Passage provided:
----
Category Archives: iPad

WWDC 2023 Reaction

I watched the WWDC 2023 keynote, and here’s what I think as compared to my wishlist.

The new 15″ MacBook Air looks great, but it’s not for me. My main requirement is weight, and this is a half pound heavier. If I wanted to go up in size and weight, I’d consider the Pros. I skipped the M2 Air, and so I’ll just wait for the M3 and see how I feel about my M1 when that comes out. Right now, it seems fine.

There didn’t seem to be any more anti-theft help in iOS. I do appreciate the improvements to auto-correct.

I never even installed macOS Ventura. There’s nothing in Sonoma I care about, but I will probably install Ventura soon and consider upgrading in the Winter. My macOS upgrades are dictated by Xcode requirements. Surprisingly it hasn’t forced me to upgrade this year.

They said that tvOS would be better at knowing which audio device you want to be connected to, which would be great. As I mentioned in the wishlist, this is shockingly bad right now considering that literally every piece of hardware I use with my TV comes from Apple. If this works, it will be the only thing I unequivocally got from my wishlist.

Both Apple and I seem to agree that watchOS doesn’t need any more work. Not sure how the new design language affects Sprint-o-Mat—I’ll have to see as I use it. My favorite new feature is putting a waypoint on a hiking map for the last place you had cell coverage—I have needed that.

Ok, the headset.

I was expecting goggles, but (even though I think it was heavily implied in the rumors), I really thought they would be see-through with a projection. Instead, they are displays that show how cameras see the outside world, and external displays that show your eyes. I had discounted this rumor because it sounded insane, but it actually looks pretty good.

The problem is that the failure mode for the Vision Pro is blindness. Even when it’s working, it looks like it would randomly obstruct vision. Apps are completely opaque rectangles from what I could see. I didn’t see any demo of an application annotating reality. 3D objects could be placed in your scene, and I assume that apps will be able to pass through the camera feed, but that’s for games, not as an always-on feature.

This makes it impossible to use as a fitness device. I would not feel safe running with these on (and just forget about biking). I had hopes that I could make Sprint-o-Mat into a racing simulator (with pace runners on the track with you), but that feels unsafe to me. Maybe for track use only.

Also, my ideas for AR Apps that make the world into a playable game are not going to work with this device, and I really think it will not be used to navigate the real world. This is a stay-at-home entertainment device. It’s a very good one, but I was hoping for something that would be ok to use in real life.

If it stays at home, it does help alleviate the problem of always on cameras being creepy. They did address some of the issue by not letting 3rd party apps get this always-on feed. They also don’t let 3rd party apps get the eye-tracking data, which is also great.
----
Supplied data:
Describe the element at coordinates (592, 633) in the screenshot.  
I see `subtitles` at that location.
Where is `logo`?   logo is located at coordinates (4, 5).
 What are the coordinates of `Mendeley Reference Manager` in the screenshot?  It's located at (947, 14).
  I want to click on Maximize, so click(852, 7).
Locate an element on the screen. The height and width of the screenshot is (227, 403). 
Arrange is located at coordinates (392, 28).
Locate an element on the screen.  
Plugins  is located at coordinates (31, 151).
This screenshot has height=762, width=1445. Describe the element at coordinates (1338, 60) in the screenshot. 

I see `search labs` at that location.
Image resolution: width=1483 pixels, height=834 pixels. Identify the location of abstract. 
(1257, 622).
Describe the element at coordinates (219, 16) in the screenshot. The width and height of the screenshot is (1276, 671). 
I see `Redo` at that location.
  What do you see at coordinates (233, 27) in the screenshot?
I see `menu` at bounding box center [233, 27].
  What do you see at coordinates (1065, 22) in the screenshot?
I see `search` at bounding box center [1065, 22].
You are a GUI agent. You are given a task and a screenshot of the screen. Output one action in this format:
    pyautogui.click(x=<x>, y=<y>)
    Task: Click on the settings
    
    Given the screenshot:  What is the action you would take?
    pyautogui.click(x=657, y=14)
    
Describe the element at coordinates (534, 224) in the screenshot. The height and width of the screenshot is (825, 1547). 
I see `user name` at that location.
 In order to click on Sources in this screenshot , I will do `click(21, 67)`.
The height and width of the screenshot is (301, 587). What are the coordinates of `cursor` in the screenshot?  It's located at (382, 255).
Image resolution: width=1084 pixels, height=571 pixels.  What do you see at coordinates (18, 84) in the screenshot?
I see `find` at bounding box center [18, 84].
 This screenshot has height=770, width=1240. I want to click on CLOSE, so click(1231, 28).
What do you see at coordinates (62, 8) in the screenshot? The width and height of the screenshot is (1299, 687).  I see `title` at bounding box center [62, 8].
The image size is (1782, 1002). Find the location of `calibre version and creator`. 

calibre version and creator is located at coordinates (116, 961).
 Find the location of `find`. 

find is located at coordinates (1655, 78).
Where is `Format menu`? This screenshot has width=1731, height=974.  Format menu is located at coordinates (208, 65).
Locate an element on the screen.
----
Activity list:
A – Answer these from the WWDC 2023 reaction post:
(i) What is the writer's main requirement for a laptop?
(ii) What decides when the writer upgrades macOS?
(iii) Which new watchOS feature does the writer like best?
B – In one to three sentences, explain why the writer of the WWDC 2023 reaction post says the Vision Pro can't be used as a fitness device.
C – Write the next part of the WWDC 2023 reaction post, starting after its final paragraph.

Answers provided:
A –
(i) Weight.
(ii) Xcode requirements.
(iii) Putting a waypoint on a hiking map for the last place you had cell coverage.

B – Its failure mode is blindness. Even when it works, it looks like it would block your view at random, since apps show up as fully opaque rectangles. Because of this, the writer wouldn't feel safe running with it on, let alone biking.

C –
The price being higher than the rumor was a surprise. I would love to try one, but it’s hard to justify $3499 for basically an awesome 1-person TV. For me, the giant workspace, immersive video conferencing, and cinema experience are very compelling. I don’t play games, but I bet there are going to be fitness games that I would enjoy (like a rowing simulator). I would only buy one if I think I’d develop an app for it.

WWDC 2023 Wishlist

WWDC23 is next week, so I put together a wishlist. I last did this in 2021, where I broke it down to watchOS, iOS, and developer tools. Whenever I write these wishlists, they are very centered on the work I am doing in the moment and what I need to help me. This year, I am doing less Apple device development, but I use the devices a lot and here are the things I am thinking about.

Headset

There are a lot of rumors that Apple will release an AR/VR headset. It seems like it will cost about $3,000, have an external battery pack, and come with a new framework.

This rumor has been around a while. For the Fall 2021 Apple event (when we really thought a headset would be coming), I wrote:

So, the main thing I’d hope for is something in AR. I’ve written about how I think AR could make apps more like games, and I do think that there’s space for a workout AR device. I would love to extend Sprint-o-Mat to make it feel like you’re in a race against the pace-runner. It would also be a good addition to Fitness+, which could extend to outdoor activities.

So, while I do have development ideas for an AR headset and would love to try one while running, it’s not worth $3,000 for me. If it’s a gaming device, I am not interested.

If the headset could somehow help me in my work (make me a more productive software engineer), then I would be more interested. GitHub Copilot seems to do a good enough job just in VSCode’s interface, but I could imagine being immersed in a VR world with even more heads up information. It would be interesting if there is some kind of meeting space VR, but since I mostly work alone, it would not be worth it to me.

I continue to be worried about headsets that have cameras. I think that it’s inherently creepy out in the real world and dangerous if camera access is extended to apps. I wrote about some ideas for Socially acceptable cameras in AR that I hope are in this headset if they are meant to be worn in public.

New Mac Hardware

If they release new hardware, I am in the market for a new MacBook Air. I love mine, but it’s an M1, so it only has 16GB. I wouldn’t mind expanding on that. I am holding out for a better camera. This seems impossible in the razor thin lid of the MacBook Air. I would be ok with some kind of camera array and a notch, if that’s what it took.

watchOS

My watch needs are driven by my app, Sprint-o-Mat. Aside from the AR features I mentioned above, I am pretty happy with where it is right now and don’t think there’s anything more I need in watchOS for it.

iOS/iPadOS

I hope that Apple adds more safeguards against device theft. One thing they could do is autolock the device if it moves out of connection with the watch. And they obviously need to do something about the fact that the device password gives too much access to iCloud and the Apple ID.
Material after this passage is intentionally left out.